Par ailleurs, l’initiative StAR recommande des programmes du Fonds aux pays
développés ou offre une assistance technique directe aux pays en
développement afin de renforcer la capacité du système de justice pénale
-par exemple, l’application de la loi, les poursuites et l’autorité
judiciair – pour empêcher efficacement le vol d’avoirs et recouvrer le
produit tiré d’activités criminelles conformément aux normes juridiques
acceptées dans le monde entier. Les pays riches doivent également faire
pression sur les pays à marché émergent qui servent de refuge aux avoirs
volés, pour que ceux-ci ratifient et mettent en œuvre la Convention CNUCC.

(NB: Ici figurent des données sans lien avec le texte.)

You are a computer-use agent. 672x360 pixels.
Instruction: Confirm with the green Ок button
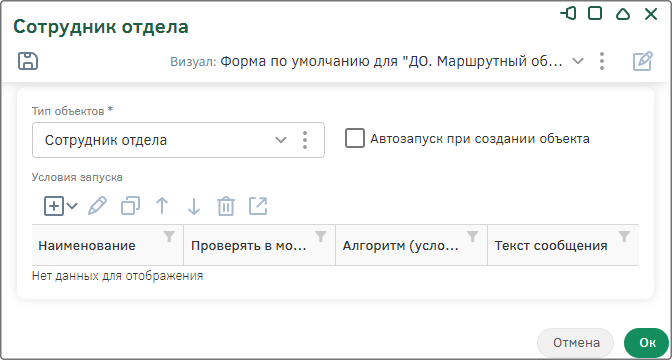[647, 343]
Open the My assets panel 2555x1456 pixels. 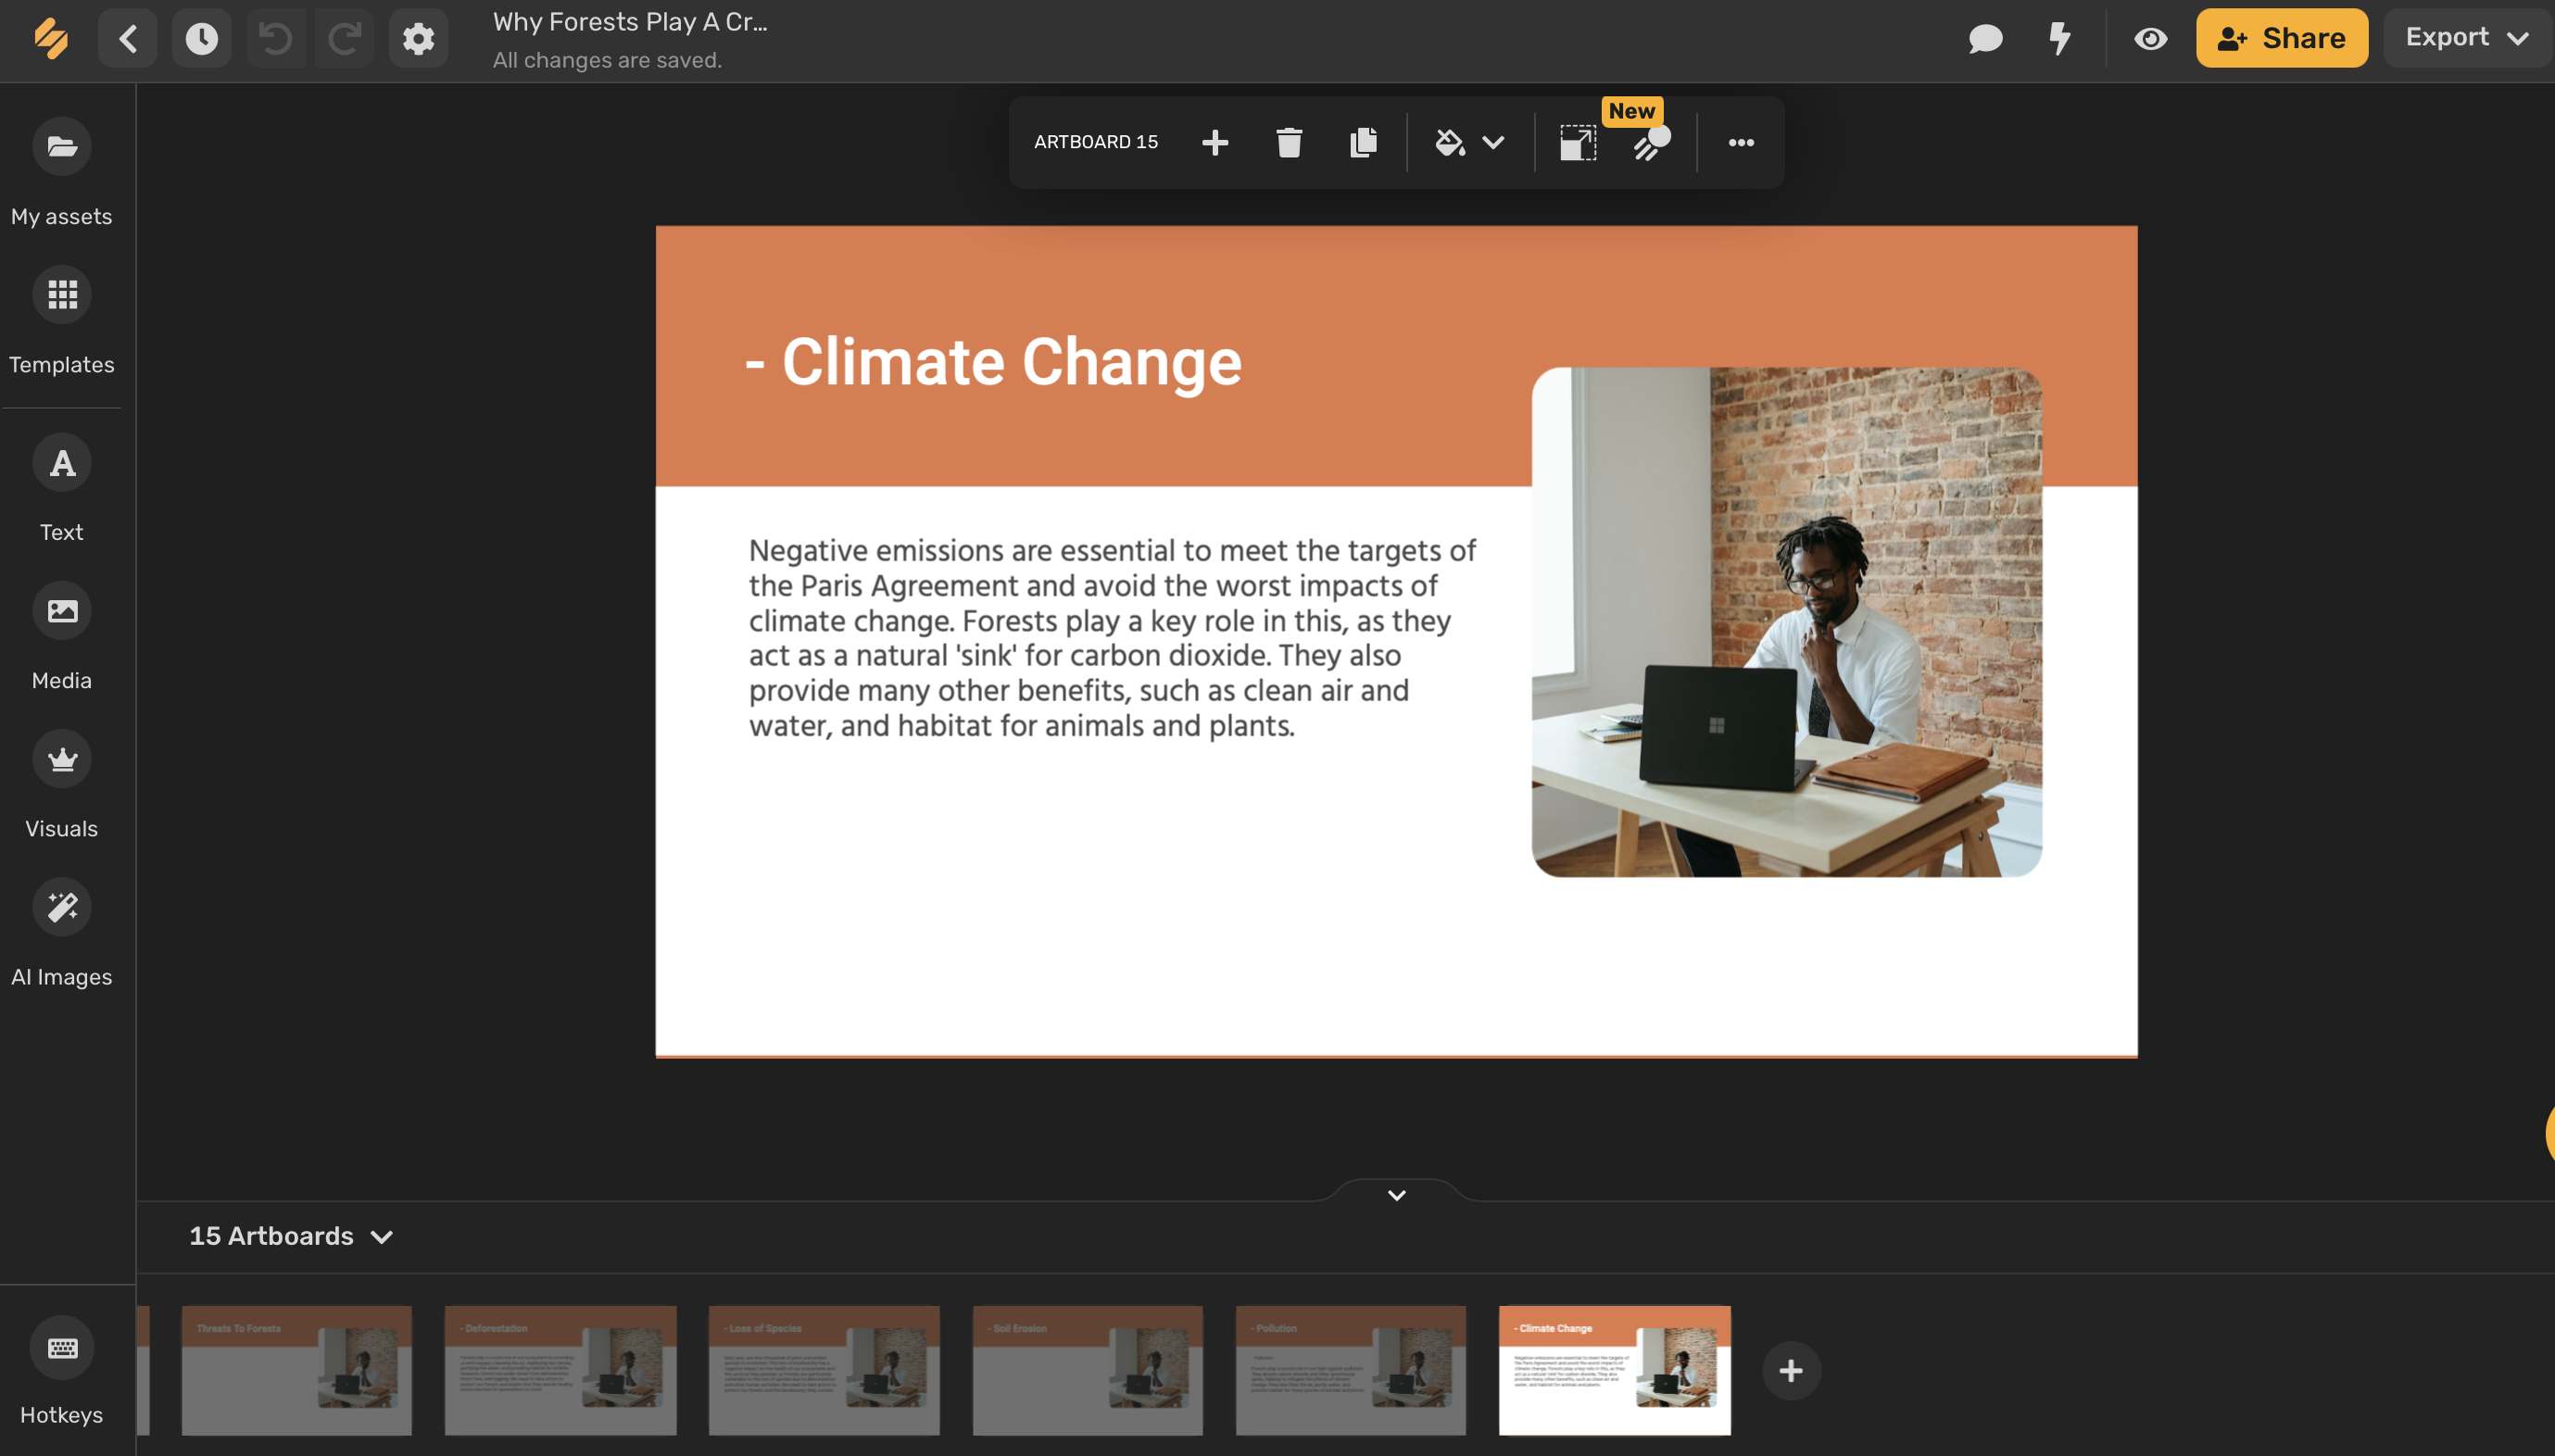(x=61, y=146)
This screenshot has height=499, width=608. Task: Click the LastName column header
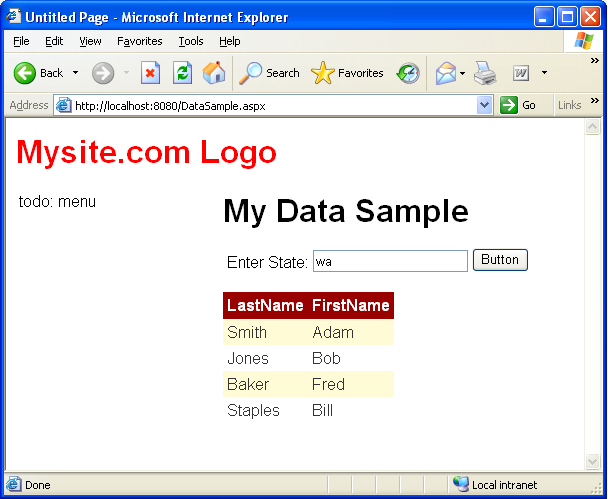point(265,305)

L’initiative StAR propose plusieurs actions concrètes, notamment :
– le développement de la capacité à répondre à et déposer des demandes
d’assistance juridiques mutuelles internationales ;
– l’adoption et la mise en Å“uvre de mesures de confiscation efficaces, y
compris la législation relative à la confiscation civile ;
– l’amélioration de la transparence et de la responsabilité des systèmes de
gestion financière publique ;
– la création et le renforcement des agences nationales anticorruption ;
– une assistance pour contrôler les fonds recouvrés en fonction de la
demande des pays.
Les organismes de réglementation du système financier doivent imposer des
pénalités aux institutions financières qui font des affaires avec des
individus corrompus et des personnalités politiques sans diligence
raisonnable, et doivent établir des directives claires concernant leur
traitement. Elles doivent également renforcer les régimes contre le
blanchiment d’argent en mettant en œuvre des réglementations imposant une
bonne connaissance du client et en agissant avec prudence face aux personnes
exposées à la politique. Le secteur privé non financier et les organisations
non gouvernementales peuvent former des unités spécialisées dans le
recouvrement des avoirs, basées dans les pays en développement, et faire
participer la société civile et les médias au contrôle de l’utilisation des
avoirs récupérés.
Dans le cadre de l’initiative StAR, la Banque mondiale et l’ONUDC peuvent
aider les pays à préparer les demandes souvent compliquées et coûteuses
permettant de recouvrer les avoirs volés. La Banque et l’ONU peuvent
également conseiller les pays en développement cherchant à récupérer des
avoirs et vérifier que les pays receveurs des fonds volés respectent la
Convention contre la corruption de l’ONU.
La présidente de Transparency International (TI), Huguette Labelle, a
participé au lancement de l’Initiative pour le recouvrement des avoirs volés
(StAR), et dans un communiqué récent, TI décrit StAR comme «un élément
important de la lutte globale de la Banque contre la corruption» et «un
avertissement pour les kleptocrates et tous les complices du vol d’avoirs».